== DATASET CONTENT ==

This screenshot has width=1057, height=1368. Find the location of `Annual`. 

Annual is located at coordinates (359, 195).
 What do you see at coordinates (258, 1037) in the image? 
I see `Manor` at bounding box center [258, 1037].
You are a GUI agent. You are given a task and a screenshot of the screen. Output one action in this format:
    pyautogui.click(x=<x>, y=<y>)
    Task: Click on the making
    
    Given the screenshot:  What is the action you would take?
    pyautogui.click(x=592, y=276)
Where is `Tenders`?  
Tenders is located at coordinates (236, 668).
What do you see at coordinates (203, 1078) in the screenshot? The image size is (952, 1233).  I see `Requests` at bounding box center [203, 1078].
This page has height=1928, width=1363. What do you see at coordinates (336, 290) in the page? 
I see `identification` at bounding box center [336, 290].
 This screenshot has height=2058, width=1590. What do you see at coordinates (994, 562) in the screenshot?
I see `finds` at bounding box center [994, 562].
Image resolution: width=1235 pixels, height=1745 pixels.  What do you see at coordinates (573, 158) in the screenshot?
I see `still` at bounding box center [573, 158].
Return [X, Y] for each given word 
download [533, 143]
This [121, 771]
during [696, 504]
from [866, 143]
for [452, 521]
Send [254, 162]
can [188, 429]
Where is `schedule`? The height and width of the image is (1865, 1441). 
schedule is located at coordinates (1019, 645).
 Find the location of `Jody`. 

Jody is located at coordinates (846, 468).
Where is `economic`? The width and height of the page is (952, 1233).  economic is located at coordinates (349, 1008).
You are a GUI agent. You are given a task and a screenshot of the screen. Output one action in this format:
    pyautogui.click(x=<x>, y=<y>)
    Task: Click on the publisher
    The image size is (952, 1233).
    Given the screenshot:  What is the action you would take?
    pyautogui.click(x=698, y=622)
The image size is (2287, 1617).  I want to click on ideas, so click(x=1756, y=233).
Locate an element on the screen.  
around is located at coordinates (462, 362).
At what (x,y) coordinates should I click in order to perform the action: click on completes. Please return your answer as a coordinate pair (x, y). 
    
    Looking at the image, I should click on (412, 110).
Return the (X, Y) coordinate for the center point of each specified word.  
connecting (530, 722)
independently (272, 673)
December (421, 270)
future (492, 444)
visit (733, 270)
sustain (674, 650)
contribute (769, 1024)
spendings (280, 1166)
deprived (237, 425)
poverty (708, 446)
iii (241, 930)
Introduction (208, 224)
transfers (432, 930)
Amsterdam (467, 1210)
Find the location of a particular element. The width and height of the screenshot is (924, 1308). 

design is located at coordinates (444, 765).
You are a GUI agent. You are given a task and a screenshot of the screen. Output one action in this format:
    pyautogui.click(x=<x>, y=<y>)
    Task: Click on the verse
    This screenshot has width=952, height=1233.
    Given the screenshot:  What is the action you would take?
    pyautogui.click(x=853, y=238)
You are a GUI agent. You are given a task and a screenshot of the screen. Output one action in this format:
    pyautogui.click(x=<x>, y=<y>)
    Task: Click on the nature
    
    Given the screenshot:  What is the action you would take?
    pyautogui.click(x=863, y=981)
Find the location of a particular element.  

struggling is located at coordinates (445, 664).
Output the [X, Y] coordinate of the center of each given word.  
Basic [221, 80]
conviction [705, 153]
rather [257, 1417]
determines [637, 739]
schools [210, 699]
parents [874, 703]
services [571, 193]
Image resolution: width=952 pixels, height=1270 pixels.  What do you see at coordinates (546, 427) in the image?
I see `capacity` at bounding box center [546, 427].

===

THE REQUEST
Update the data by replacing every instance of "GUI agent" with "screen assistant", and leave everything else unchanged.

CORRECT RESPONSE
This screenshot has width=1057, height=1368. Find the location of `Annual`. 

Annual is located at coordinates (359, 195).
 What do you see at coordinates (258, 1037) in the image? 
I see `Manor` at bounding box center [258, 1037].
You are a screen assistant. You are given a task and a screenshot of the screen. Output one action in this format:
    pyautogui.click(x=<x>, y=<y>)
    Task: Click on the making
    
    Given the screenshot:  What is the action you would take?
    pyautogui.click(x=592, y=276)
Where is `Tenders`?  
Tenders is located at coordinates (236, 668).
What do you see at coordinates (203, 1078) in the screenshot? The image size is (952, 1233).  I see `Requests` at bounding box center [203, 1078].
This page has height=1928, width=1363. What do you see at coordinates (336, 290) in the page? 
I see `identification` at bounding box center [336, 290].
 This screenshot has height=2058, width=1590. What do you see at coordinates (994, 562) in the screenshot?
I see `finds` at bounding box center [994, 562].
Image resolution: width=1235 pixels, height=1745 pixels.  What do you see at coordinates (573, 158) in the screenshot?
I see `still` at bounding box center [573, 158].
Return [X, Y] for each given word 
download [533, 143]
This [121, 771]
during [696, 504]
from [866, 143]
for [452, 521]
Send [254, 162]
can [188, 429]
Where is `schedule`? The height and width of the image is (1865, 1441). 
schedule is located at coordinates (1019, 645).
 Find the location of `Jody`. 

Jody is located at coordinates (846, 468).
Where is `economic`? The width and height of the page is (952, 1233).  economic is located at coordinates (349, 1008).
You are a screen assistant. You are given a task and a screenshot of the screen. Output one action in this format:
    pyautogui.click(x=<x>, y=<y>)
    Task: Click on the publisher
    The image size is (952, 1233).
    Given the screenshot:  What is the action you would take?
    pyautogui.click(x=698, y=622)
The image size is (2287, 1617).  I want to click on ideas, so click(x=1756, y=233).
Locate an element on the screen.  
around is located at coordinates (462, 362).
At what (x,y) coordinates should I click in order to perform the action: click on completes. Please return your answer as a coordinate pair (x, y). 
    
    Looking at the image, I should click on (412, 110).
Return the (X, Y) coordinate for the center point of each specified word.  
connecting (530, 722)
independently (272, 673)
December (421, 270)
future (492, 444)
visit (733, 270)
sustain (674, 650)
contribute (769, 1024)
spendings (280, 1166)
deprived (237, 425)
poverty (708, 446)
iii (241, 930)
Introduction (208, 224)
transfers (432, 930)
Amsterdam (467, 1210)
Find the location of a particular element. The width and height of the screenshot is (924, 1308). 

design is located at coordinates (444, 765).
You are a screen assistant. You are given a task and a screenshot of the screen. Output one action in this format:
    pyautogui.click(x=<x>, y=<y>)
    Task: Click on the verse
    This screenshot has width=952, height=1233.
    Given the screenshot:  What is the action you would take?
    pyautogui.click(x=853, y=238)
You are a screen assistant. You are given a task and a screenshot of the screen. Output one action in this format:
    pyautogui.click(x=<x>, y=<y>)
    Task: Click on the nature
    
    Given the screenshot:  What is the action you would take?
    pyautogui.click(x=863, y=981)
Find the location of a particular element.  

struggling is located at coordinates (445, 664).
Output the [X, Y] coordinate of the center of each given word.  
Basic [221, 80]
conviction [705, 153]
rather [257, 1417]
determines [637, 739]
schools [210, 699]
parents [874, 703]
services [571, 193]
Image resolution: width=952 pixels, height=1270 pixels.  What do you see at coordinates (546, 427) in the image?
I see `capacity` at bounding box center [546, 427].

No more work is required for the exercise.